Sininen nalle pienen tytön kädessä.

Fida's humanitarian aid includes psychosocial support to help people to deal with trauma and adapt to new situations. Donated trauma teddy bears help children who have fled the war in Ukraine.

Reach Global, with whom Fida has partnered and collaborated with in Eastern Europe before, donated a large case of about 120 trauma teddy bears to Fida. The donor’s wish was that the teddy bears would be distributed specifically to refugee children from Ukraine.

– The first batch, about half of the teddy bears, were handed out in Grimancaut, Moldova. The local Roma church has arranged emergency accommodation and assistance for refugees there. Most of these refugees have come from Odessa. With Fida’s help, the church has been able to provide food security for the refugees, says Anne Harjukoski, a Fida employee who recently returned from Moldova after training church volunteers in giving psychosocial support.

I hope that the children will get even a little comfort from the bears.
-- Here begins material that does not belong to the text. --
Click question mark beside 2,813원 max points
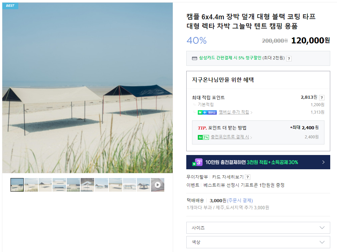The width and height of the screenshot is (337, 252). tap(322, 97)
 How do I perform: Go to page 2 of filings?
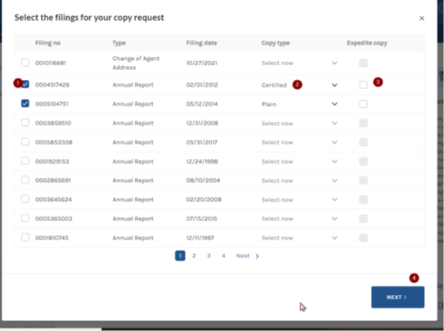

The bears are designed to be unique. Each teddy bear is made of cuddly, comfortable and different-feel fabrics. The bears are made in pairs. One ear of each paired teddy bear is of the same fabric. It’s easy to hold the teddy’s paws tightly and they’re nice to hug. There’s a pocket on each teddy bear’s stomach where you can hide treasures. There is also a special poem in the pocket and a card that could also be used in trauma therapy.

– I gave out 53 of the teddy bears to children. Of course, they were thrilled to get their hands on the bears. I asked them to think about a name for their bear and told them that they could tell the name to others if they wanted to, explains Anne Harjukoski.

The children were told that the teddy bears can help children in different situations around the world.

– The children really listened and held the bears tightly when our time together ended. I hope that the children will get even a little comfort from the bears. They’ve been through so much. Both parents of a 6-year-old girl had just died in the war, Anne Harjukoski explains.

It is precisely for this reason that Fida’s humanitarian aid includes not only food, drink and shelter, but also psychosocial support. Trauma teddy bears are one part of the support offered to children.

– The significance of psychosocial support is important for people living in difficult conditions and situations. For some it means more, and for others less, but it always means something, Anne Harjukoski emphasises.

The ways to help are different and depend on each person in need. Anne Harjukoski noticed that even adults wanted to take part in the children’s programme. The parents wanted to draw and join in the time when they learned to breathe calmly with the children.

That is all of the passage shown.